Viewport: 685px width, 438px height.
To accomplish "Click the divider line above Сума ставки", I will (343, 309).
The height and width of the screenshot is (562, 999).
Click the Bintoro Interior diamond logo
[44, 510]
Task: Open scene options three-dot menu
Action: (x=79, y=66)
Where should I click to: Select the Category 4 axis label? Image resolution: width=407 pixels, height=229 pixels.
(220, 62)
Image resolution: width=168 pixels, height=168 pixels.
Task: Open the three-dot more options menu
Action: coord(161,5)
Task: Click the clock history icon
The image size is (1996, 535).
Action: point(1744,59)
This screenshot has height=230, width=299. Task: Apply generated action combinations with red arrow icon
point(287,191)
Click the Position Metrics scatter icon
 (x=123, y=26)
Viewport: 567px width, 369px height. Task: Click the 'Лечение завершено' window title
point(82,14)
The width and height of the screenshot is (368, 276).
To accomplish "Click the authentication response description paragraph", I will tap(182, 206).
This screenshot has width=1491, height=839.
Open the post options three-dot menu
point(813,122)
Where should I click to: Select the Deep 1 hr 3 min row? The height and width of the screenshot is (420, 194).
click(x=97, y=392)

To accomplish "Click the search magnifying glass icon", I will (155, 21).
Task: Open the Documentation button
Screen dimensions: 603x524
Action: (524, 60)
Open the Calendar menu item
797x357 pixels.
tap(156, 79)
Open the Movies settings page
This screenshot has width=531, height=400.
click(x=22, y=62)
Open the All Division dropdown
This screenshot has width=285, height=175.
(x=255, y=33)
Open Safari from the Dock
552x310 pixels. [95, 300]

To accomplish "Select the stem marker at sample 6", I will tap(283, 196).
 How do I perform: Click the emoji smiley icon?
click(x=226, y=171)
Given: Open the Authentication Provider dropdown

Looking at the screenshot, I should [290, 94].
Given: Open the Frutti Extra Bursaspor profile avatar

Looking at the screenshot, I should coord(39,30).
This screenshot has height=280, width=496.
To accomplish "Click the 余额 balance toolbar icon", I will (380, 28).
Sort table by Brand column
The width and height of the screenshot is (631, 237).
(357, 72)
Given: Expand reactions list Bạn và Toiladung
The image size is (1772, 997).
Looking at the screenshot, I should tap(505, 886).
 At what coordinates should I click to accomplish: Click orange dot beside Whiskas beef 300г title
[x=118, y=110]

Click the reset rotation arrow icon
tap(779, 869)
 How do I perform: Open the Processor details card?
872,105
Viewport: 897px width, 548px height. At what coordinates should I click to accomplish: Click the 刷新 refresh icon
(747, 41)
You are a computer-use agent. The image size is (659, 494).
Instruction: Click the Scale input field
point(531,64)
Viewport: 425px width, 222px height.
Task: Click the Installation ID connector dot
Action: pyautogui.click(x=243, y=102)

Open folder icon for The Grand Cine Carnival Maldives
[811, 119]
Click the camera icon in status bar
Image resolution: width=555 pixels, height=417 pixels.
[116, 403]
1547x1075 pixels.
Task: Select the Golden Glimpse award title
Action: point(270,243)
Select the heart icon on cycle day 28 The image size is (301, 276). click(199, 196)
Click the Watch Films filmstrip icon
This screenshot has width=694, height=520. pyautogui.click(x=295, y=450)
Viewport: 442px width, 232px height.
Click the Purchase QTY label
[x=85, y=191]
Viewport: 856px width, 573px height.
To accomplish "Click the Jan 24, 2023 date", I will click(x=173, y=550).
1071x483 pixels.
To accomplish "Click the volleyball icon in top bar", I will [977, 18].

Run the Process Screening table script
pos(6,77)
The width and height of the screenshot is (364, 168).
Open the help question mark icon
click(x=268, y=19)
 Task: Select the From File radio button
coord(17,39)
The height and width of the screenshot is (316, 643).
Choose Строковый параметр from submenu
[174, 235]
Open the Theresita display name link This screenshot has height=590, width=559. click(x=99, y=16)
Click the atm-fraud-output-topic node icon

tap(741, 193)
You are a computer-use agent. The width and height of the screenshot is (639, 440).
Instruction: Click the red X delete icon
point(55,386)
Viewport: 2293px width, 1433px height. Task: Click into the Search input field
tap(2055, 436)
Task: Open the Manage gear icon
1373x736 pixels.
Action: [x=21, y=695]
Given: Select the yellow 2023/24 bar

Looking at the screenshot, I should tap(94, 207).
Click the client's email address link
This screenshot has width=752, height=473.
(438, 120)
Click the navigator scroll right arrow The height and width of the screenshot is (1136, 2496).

= = = = = = =

## What needs to be done
Please copy out all of the entries above word for word, keeping every line unchanged.

## Response to this exercise
Viewport: 685px width, 438px height.
To accomplish "Click the divider line above Сума ставки", I will (343, 309).
The height and width of the screenshot is (562, 999).
Click the Bintoro Interior diamond logo
[44, 510]
Task: Open scene options three-dot menu
Action: (x=79, y=66)
Where should I click to: Select the Category 4 axis label? Image resolution: width=407 pixels, height=229 pixels.
(220, 62)
Image resolution: width=168 pixels, height=168 pixels.
Task: Open the three-dot more options menu
Action: coord(161,5)
Task: Click the clock history icon
The image size is (1996, 535).
Action: point(1744,59)
This screenshot has height=230, width=299. Task: Apply generated action combinations with red arrow icon
point(287,191)
Click the Position Metrics scatter icon
 (x=123, y=26)
Viewport: 567px width, 369px height. Task: Click the 'Лечение завершено' window title
point(82,14)
The width and height of the screenshot is (368, 276).
To accomplish "Click the authentication response description paragraph", I will tap(182, 206).
This screenshot has width=1491, height=839.
Open the post options three-dot menu
point(813,122)
Where should I click to: Select the Deep 1 hr 3 min row? The height and width of the screenshot is (420, 194).
click(x=97, y=392)

To accomplish "Click the search magnifying glass icon", I will (155, 21).
Task: Open the Documentation button
Screen dimensions: 603x524
Action: (524, 60)
Open the Calendar menu item
797x357 pixels.
tap(156, 79)
Open the Movies settings page
This screenshot has width=531, height=400.
click(x=22, y=62)
Open the All Division dropdown
This screenshot has width=285, height=175.
(x=255, y=33)
Open Safari from the Dock
552x310 pixels. [95, 300]

To accomplish "Select the stem marker at sample 6", I will tap(283, 196).
 How do I perform: Click the emoji smiley icon?
click(x=226, y=171)
Given: Open the Authentication Provider dropdown

Looking at the screenshot, I should [290, 94].
Given: Open the Frutti Extra Bursaspor profile avatar

Looking at the screenshot, I should coord(39,30).
This screenshot has height=280, width=496.
To accomplish "Click the 余额 balance toolbar icon", I will (380, 28).
Sort table by Brand column
The width and height of the screenshot is (631, 237).
(357, 72)
Given: Expand reactions list Bạn và Toiladung
The image size is (1772, 997).
Looking at the screenshot, I should tap(505, 886).
 At what coordinates should I click to accomplish: Click orange dot beside Whiskas beef 300г title
[x=118, y=110]

Click the reset rotation arrow icon
tap(779, 869)
 How do I perform: Open the Processor details card?
872,105
Viewport: 897px width, 548px height. At what coordinates should I click to accomplish: Click the 刷新 refresh icon
(747, 41)
You are a computer-use agent. The image size is (659, 494).
Instruction: Click the Scale input field
point(531,64)
Viewport: 425px width, 222px height.
Task: Click the Installation ID connector dot
Action: pyautogui.click(x=243, y=102)

Open folder icon for The Grand Cine Carnival Maldives
[811, 119]
Click the camera icon in status bar
Image resolution: width=555 pixels, height=417 pixels.
[116, 403]
1547x1075 pixels.
Task: Select the Golden Glimpse award title
Action: point(270,243)
Select the heart icon on cycle day 28 The image size is (301, 276). click(199, 196)
Click the Watch Films filmstrip icon
This screenshot has width=694, height=520. pyautogui.click(x=295, y=450)
Viewport: 442px width, 232px height.
Click the Purchase QTY label
[x=85, y=191]
Viewport: 856px width, 573px height.
To accomplish "Click the Jan 24, 2023 date", I will click(x=173, y=550).
1071x483 pixels.
To accomplish "Click the volleyball icon in top bar", I will [977, 18].

Run the Process Screening table script
pos(6,77)
The width and height of the screenshot is (364, 168).
Open the help question mark icon
click(x=268, y=19)
 Task: Select the From File radio button
coord(17,39)
The height and width of the screenshot is (316, 643).
Choose Строковый параметр from submenu
[174, 235]
Open the Theresita display name link This screenshot has height=590, width=559. click(x=99, y=16)
Click the atm-fraud-output-topic node icon

tap(741, 193)
You are a computer-use agent. The width and height of the screenshot is (639, 440).
Instruction: Click the red X delete icon
point(55,386)
Viewport: 2293px width, 1433px height. Task: Click into the Search input field
tap(2055, 436)
Task: Open the Manage gear icon
1373x736 pixels.
Action: [x=21, y=695]
Given: Select the yellow 2023/24 bar

Looking at the screenshot, I should tap(94, 207).
Click the client's email address link
This screenshot has width=752, height=473.
(438, 120)
Click the navigator scroll right arrow The height and width of the screenshot is (1136, 2496).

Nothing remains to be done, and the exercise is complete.